# Sonus Faber, experiences?



## MrPorterhouse (Jul 29, 2006)

In my quest to broaden my exposure to new sonic delights, I have stumbled upon the brand Sonus Faber. Someone I knew from High School is now the manager of Magnolia in Best Buy(Merrillville, IN) and I rather enjoy the sound of the Vienna Acoustic Mozart Grands as we played around with his lines at Magnolia. He mentioned that I go listen to Sonus Faber, which are not carried by this particular Magnolia. So I did, and WOW, what a treat! Does anyone have any experience with Sonus Faber, and what are your thoughts?

I realize that speakers are an individual experience, so I'm not necessarily asking for specific comparrisions, but more of a general opinion as to the quality of craftmanship and level of sonic quality.

I listened, first, to the Sonus Faber Cremona M ($12,800/pr) powered by McIntosh Monoblocks($3000/each) in a 2ch setup. This blew me away. I have very little experience listening to higher end speakers. Most of my past has been with Big Box/Mass Retailer cheaper stuff. I still have Cerwin Vegas, so needless to say, it was an Awakening. Absolutely phenomenal soundstage, extremely detailed, and depth like I've never heard. This was the finest speaker setup I've ever heard.

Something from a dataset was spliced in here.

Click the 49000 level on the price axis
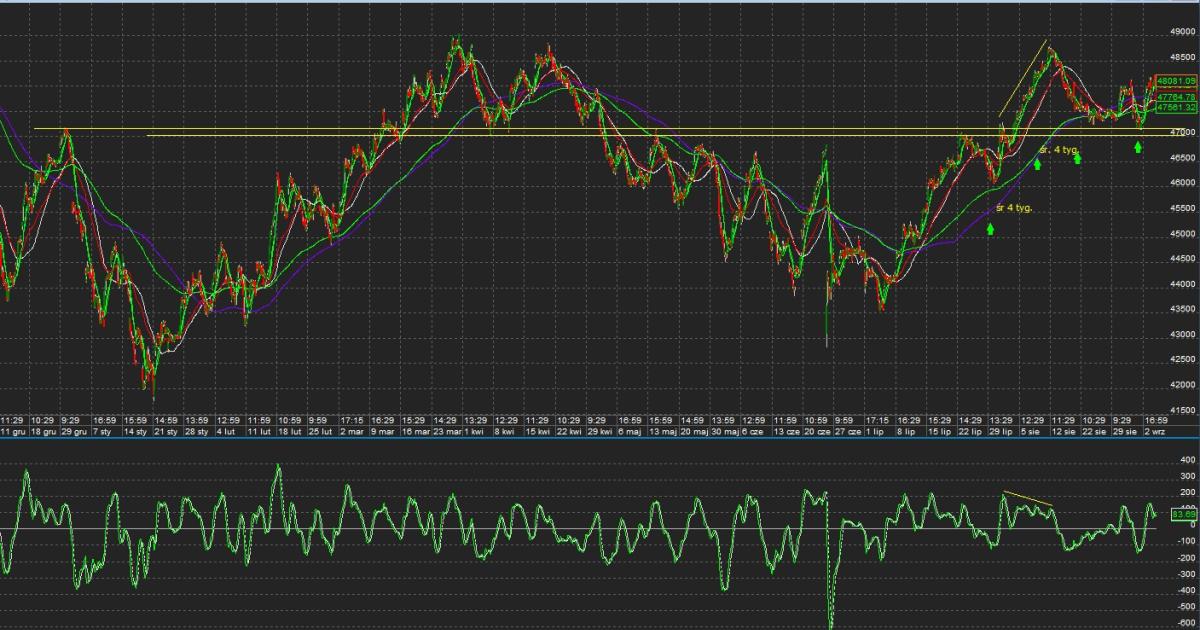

From there I moved on to the SF Grand Piano Domus($4800/pr) powered by an A/V Receiver that I didn't quite see, maybe a Yamaha or Denon or Pioneer Elite. This was both a 2ch and a 5.1ch setup with the rest of the surround speakers from the Domus line. What a dramatic step down in sonics! I would have probably been blown away by the Grand Pianos if I would have heard them first, but I think I was spoiled by the Cremona M's

I appreciate any thoughts or comments.


----------



## Otto (May 18, 2006)

My friend has a pair of Amatis, and they are wonderful speakers. I think they're like $30k new, so way out of my price range. I've also heard some of the smaller models at a local shop, and they were very nice, but lacked the low end. 

Definitely nice stuff if you can afford it!


----------



## MrPorterhouse (Jul 29, 2006)

Currently, I am in the process of selling my house in Cleveland, OH and working in Chicago(will live in NW Indiana). My family(wife and 3 yr daughter Kayla and 4 month son Magnus) are staying with my parents during the transition so I don't have my equipment here. The plan is to buy or build a new house pending the sale of my current house. I will have plenty of time to plan my next purchase and I plan on building a dedicated theater space to boot. I haven't nailed down a budget yet because it will depend on how crazy we go with the amount of house we buy. Most likely, a theater will be built over the course of the next few YEARS, not months, so I've got time to do some listening. The Sonus Fabers impressed me and they appear to be of very solid construction.


----------



## jr1414 (Nov 28, 2007)

The Sonus Fabers are extremely high quality, definitely a sound (forgive the pun) investment. I don'thave them myself (well above my current budget) but have several friends who have Sonus's, one of them has 3 sets, the oldest of which is about 15 years old and he wouldn't part with any of them.


----------



## mazersteven (Apr 5, 2007)

I want a 2 channel rig with a set of these. :daydream:

Sonus Faber Stradivari Homage


----------



## MrPorterhouse (Jul 29, 2006)

WOW! I can't even imagine what those would be like. It was just a pleasure to listen to the Cremona M's. I'm sure that rig would be about as good as it gets. I couldn't possibly justify that level of expense at this point in my life. Actually, I couldn't afford it even if I could justify it, but maybe someday things will be different...


----------



## mazersteven (Apr 5, 2007)

MrPorterhouse said:


> I couldn't possibly justify that level of expense at this point in my life. Actually, I couldn't afford it even if I could justify it, but maybe someday things will be different...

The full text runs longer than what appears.